* Stated problem
Format the rows from the line containing "Given: Select the Canceladas tab" through the line containing "Looking at the" as a JSON list of strings, with one string per line and blank lines omitted.

* Material shown

# # # # # # #

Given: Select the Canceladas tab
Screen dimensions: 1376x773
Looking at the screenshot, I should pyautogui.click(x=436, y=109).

# # # # # # #

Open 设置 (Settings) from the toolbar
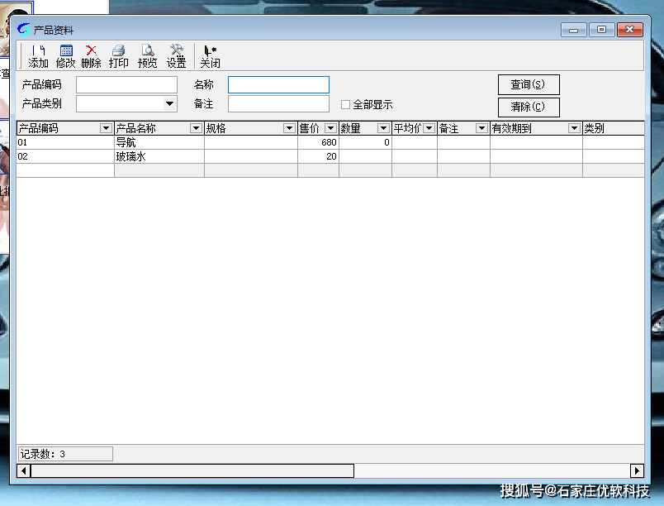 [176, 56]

# # # # # # #

* Written solution
[
  "Given: Select the Canceladas tab",
  "Screen dimensions: 1376x773",
  "Looking at the screenshot, I should pyautogui.click(x=436, y=109)."
]